→ Information provided

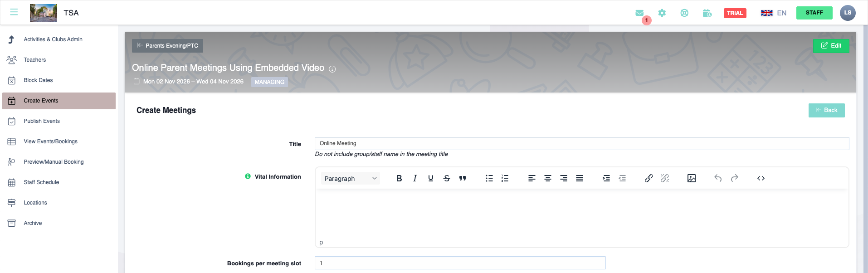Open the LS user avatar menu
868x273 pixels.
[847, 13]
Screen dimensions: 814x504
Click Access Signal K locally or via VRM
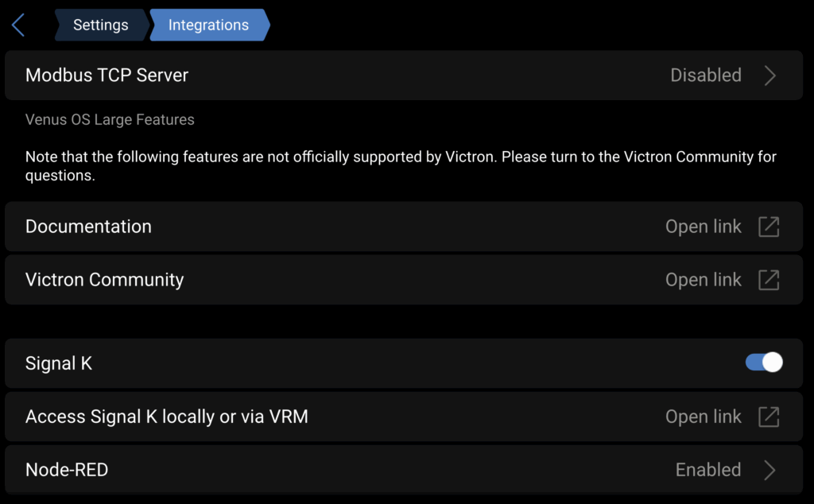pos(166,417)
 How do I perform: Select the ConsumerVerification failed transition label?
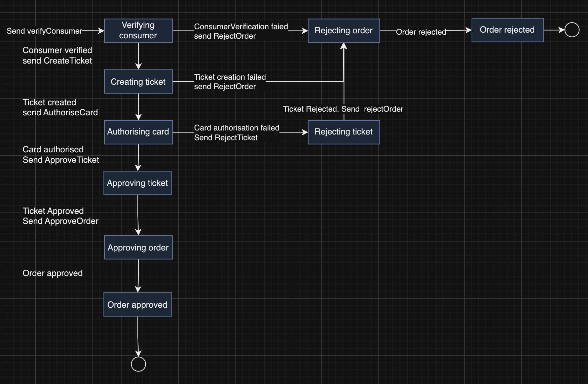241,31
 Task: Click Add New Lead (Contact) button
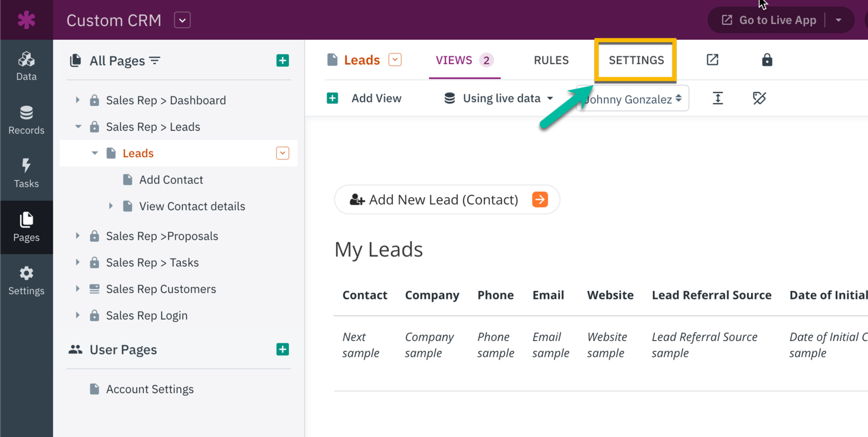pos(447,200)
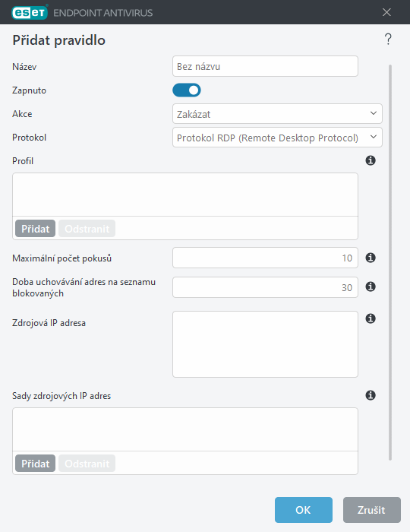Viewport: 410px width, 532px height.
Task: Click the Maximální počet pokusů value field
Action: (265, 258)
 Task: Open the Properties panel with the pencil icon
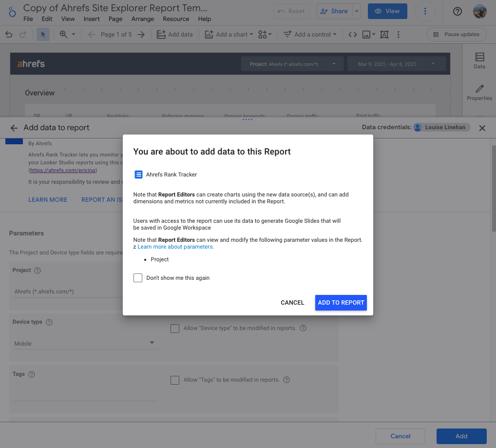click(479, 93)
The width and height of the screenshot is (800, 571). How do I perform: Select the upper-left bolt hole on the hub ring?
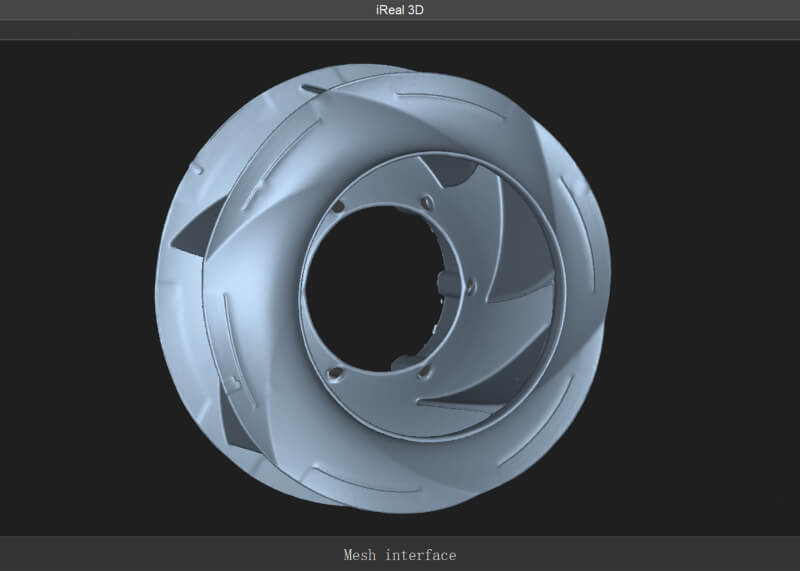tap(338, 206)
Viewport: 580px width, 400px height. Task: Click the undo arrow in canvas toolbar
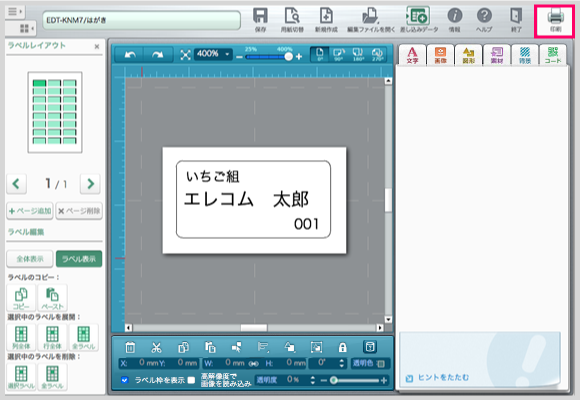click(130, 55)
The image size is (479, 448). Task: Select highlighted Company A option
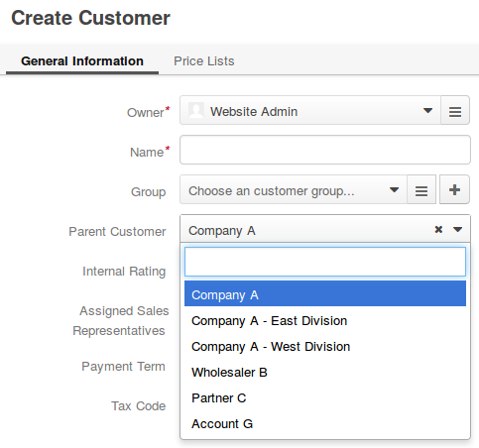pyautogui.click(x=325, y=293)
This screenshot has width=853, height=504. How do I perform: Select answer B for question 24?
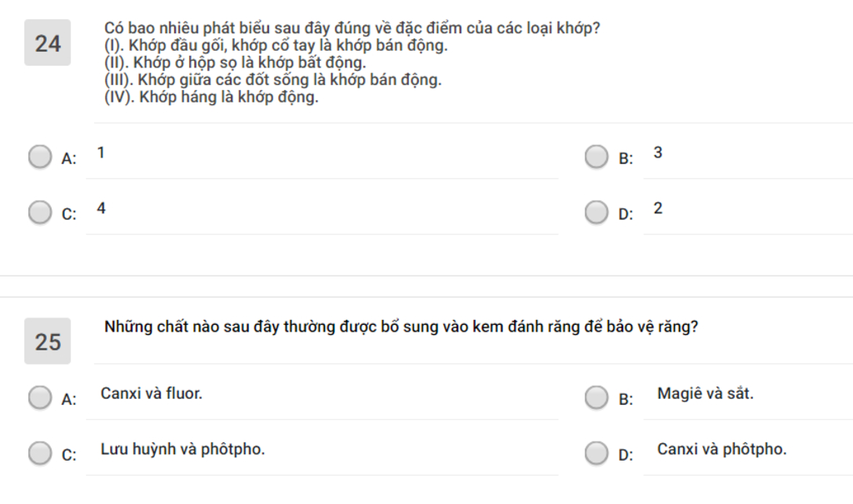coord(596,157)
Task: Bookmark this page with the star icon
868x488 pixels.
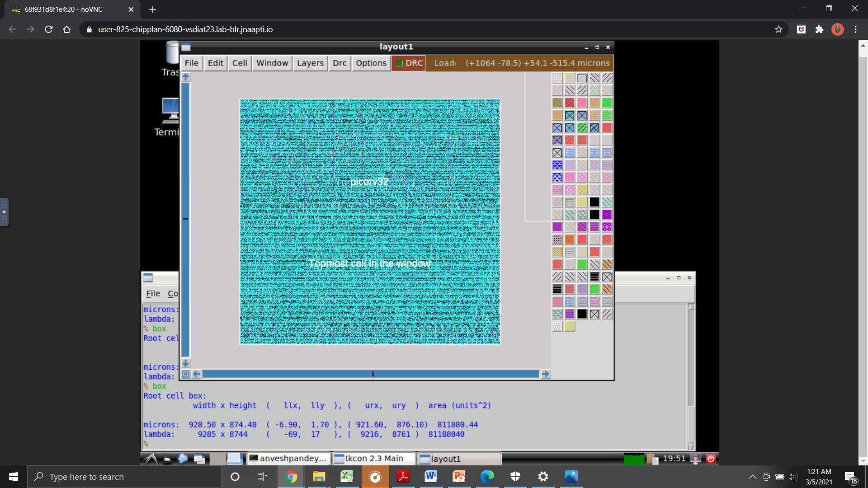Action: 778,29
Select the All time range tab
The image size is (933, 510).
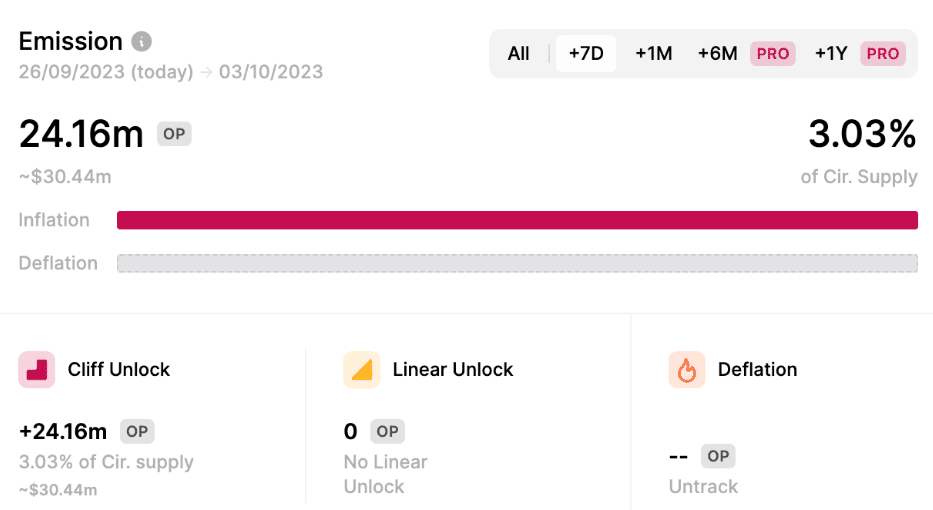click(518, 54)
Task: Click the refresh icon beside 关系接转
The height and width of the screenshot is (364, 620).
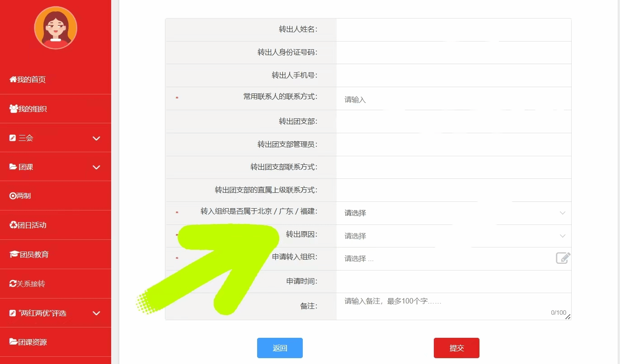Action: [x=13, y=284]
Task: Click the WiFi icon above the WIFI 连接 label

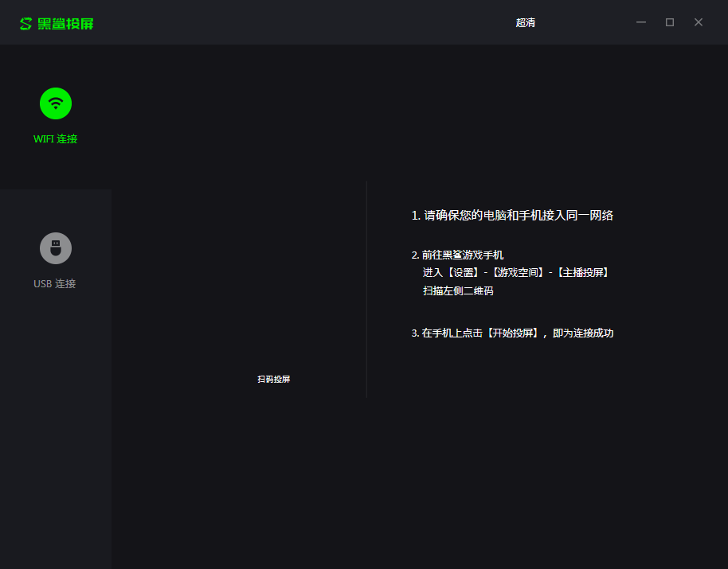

→ What this task involves
What is needed is every line from the one with "The image size is (479, 448)." to the final line of the listing above, set down exactly and with the pictures left out.

→ The answer
The image size is (479, 448). Task: Select highlighted Company A option
pyautogui.click(x=325, y=293)
This screenshot has width=853, height=504. How do I perform: Select answer B for question 24?
coord(596,157)
Task: Bookmark this page with the star icon
868x488 pixels.
Action: 778,29
Select the All time range tab
The image size is (933, 510).
click(518, 54)
Task: Click the refresh icon beside 关系接转
The height and width of the screenshot is (364, 620).
Action: [x=13, y=284]
Task: Click the WiFi icon above the WIFI 连接 label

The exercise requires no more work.